There has been some movement in the lethargic halls of America’s central bank regarding a CBDC. A number of banking giants have come together with the Federal Reserve to work on the project.
Several prominent investment banks and credit companies have teamed up with the U.S. Federal Reserve to work on the digital dollar.
The proof-of-concept (PoC) will run for 12 weeks to test a version of the central bank digital currency (CBDC). Partners include MasterCard, Wells Fargo, HSBC, and Citigroup, according to an official statement on Nov. 15.
The move comes in the wake of the collapse of the second-largest cryptocurrency exchange last week.

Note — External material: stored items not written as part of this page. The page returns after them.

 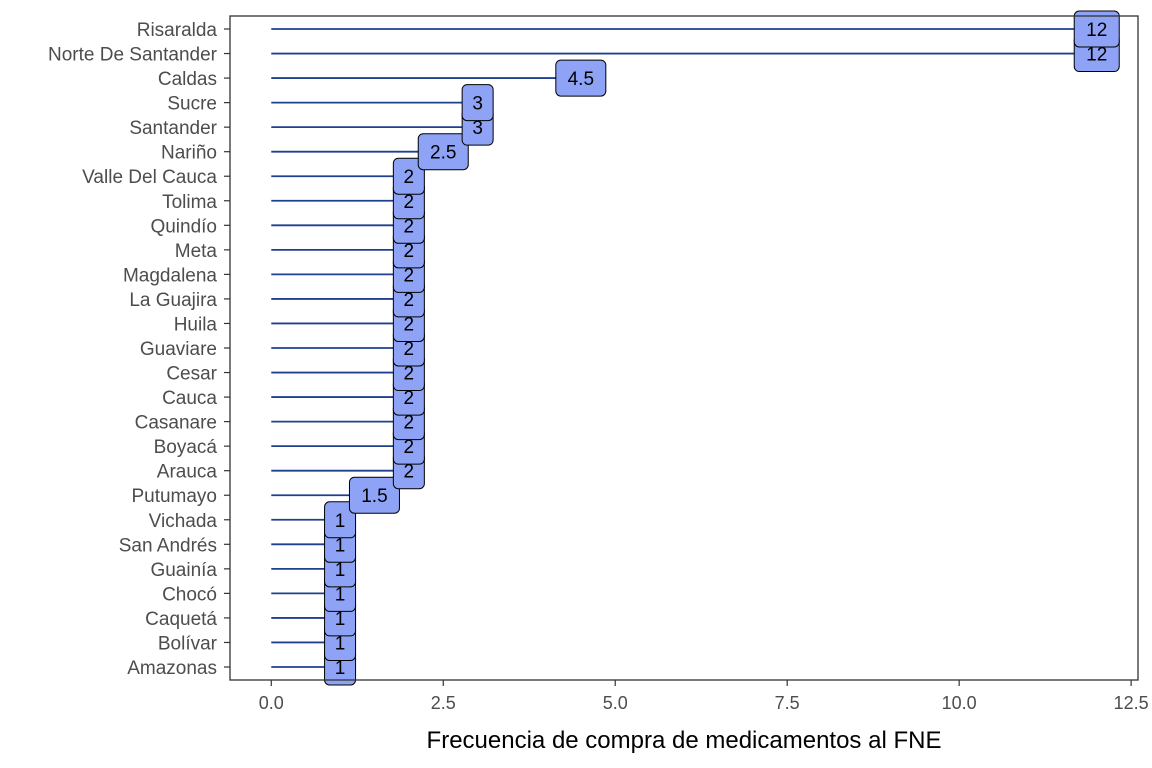 I want to click on data-label-text: 4.5, so click(x=581, y=80).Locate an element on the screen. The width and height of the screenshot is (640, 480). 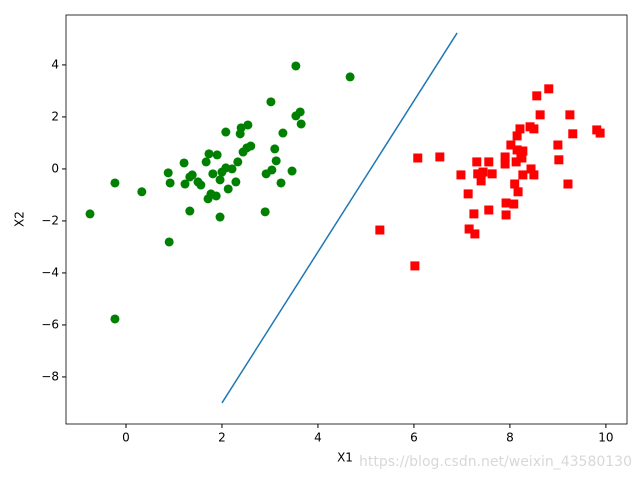
x-tick-label: 4 is located at coordinates (318, 438). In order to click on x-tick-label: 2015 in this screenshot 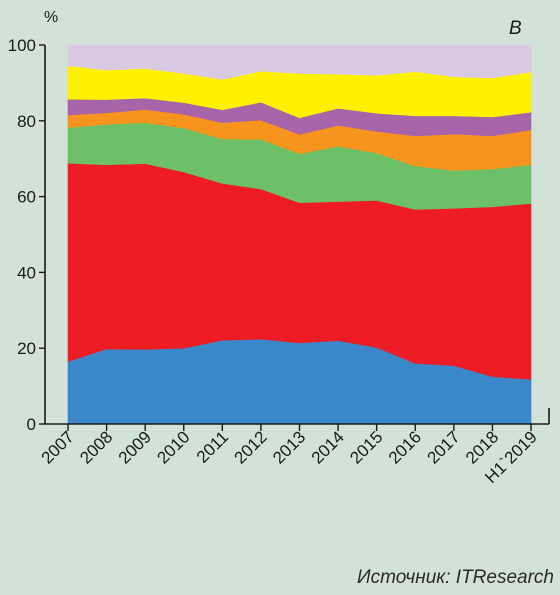, I will do `click(366, 447)`.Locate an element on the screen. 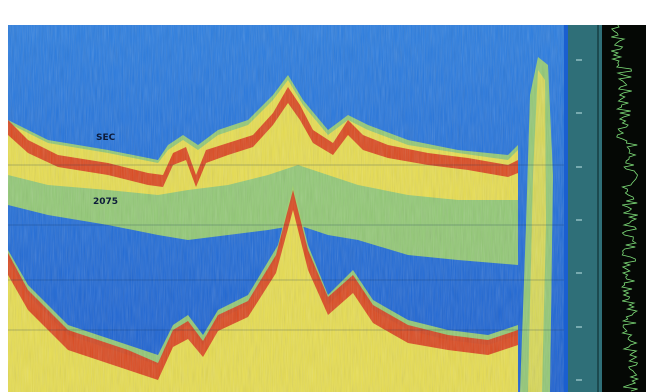  amplitude-trace-panel is located at coordinates (624, 208).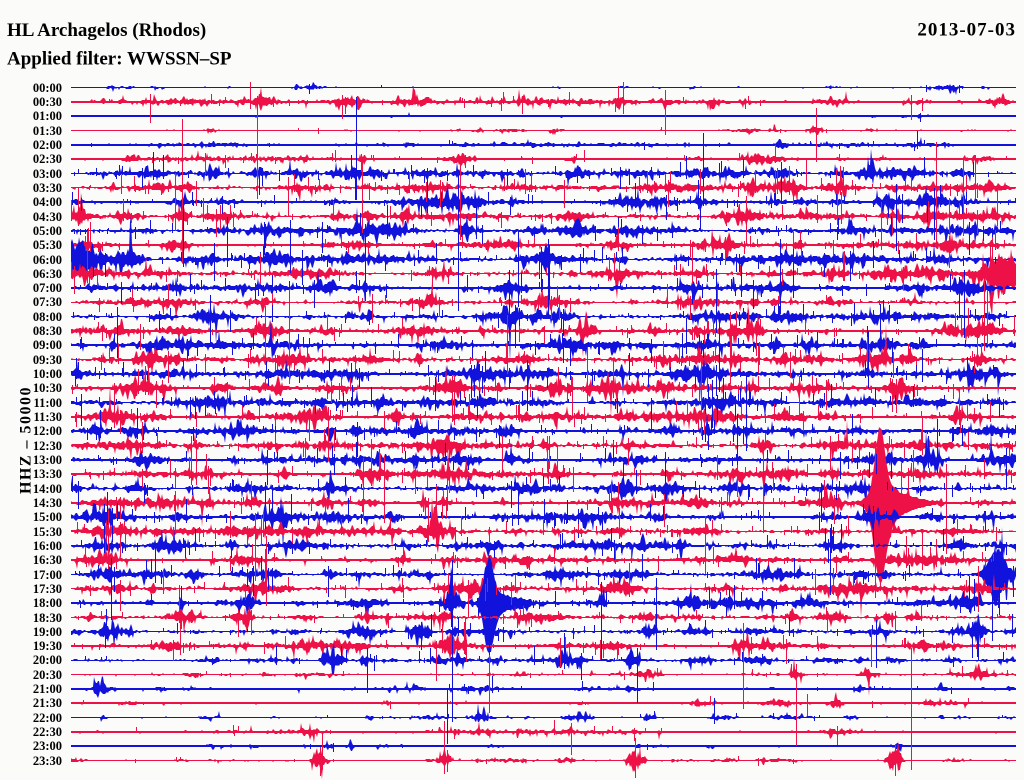  I want to click on svg-text: 16:00, so click(48, 546).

CBDC: Speeding up Payments
Uncle Sam has been reluctant to move forward on a CBDC so far. Nevertheless, other countries like China and Nigeria have steamed ahead with their digital currencies.
The project will test a version of the “regulated liability network design” that operates exclusively in U.S. dollars, the report noted. This operates with commercial banks issuing tokenized simulated money representing customer deposits. They are settled through simulated central bank reserves on a shared blockchain.
According to Reuters, the pilot will test how banks using digital dollar tokens in a common distributed ledger can help speed up payments.
The CBDC PoC could also extend to multi-currency operations and regulated stablecoins. The digital tokens will be fully fungible and redeemable with other forms of money in the pilot.
Director of the Fed’s New York Innovation Center, Per von Zelowitz, commented that the center looks forward to:
“Collaborating with members of the banking community to advance research on asset tokenization and the future of financial market infrastructures in the U.S. as money and banking evolve.”
Earlier this month, the head of the New York Fed’s market group Michelle Neal said that a CBDC could “promote financial inclusion and equity by enabling access for a broad set of consumers.”
Erosion of Financial Freedom
However, not all are convinced that a CBDC, or digital dollar, is the way forward for Americans. A programmable currency gives the central bank unprecedented control over what specific groups can spend, on what, and how much.
Earlier this year, policy analyst Nick Anthony at the Cato Institute’s Center for Monetary and Financial Alternatives warned against CBDCs. “A CBDC would erase what little financial privacy still exists in the United States,” he cautioned at the time.
Last month, BeInCrypto reported on the potential perils of a CBDC linked to a digital identity.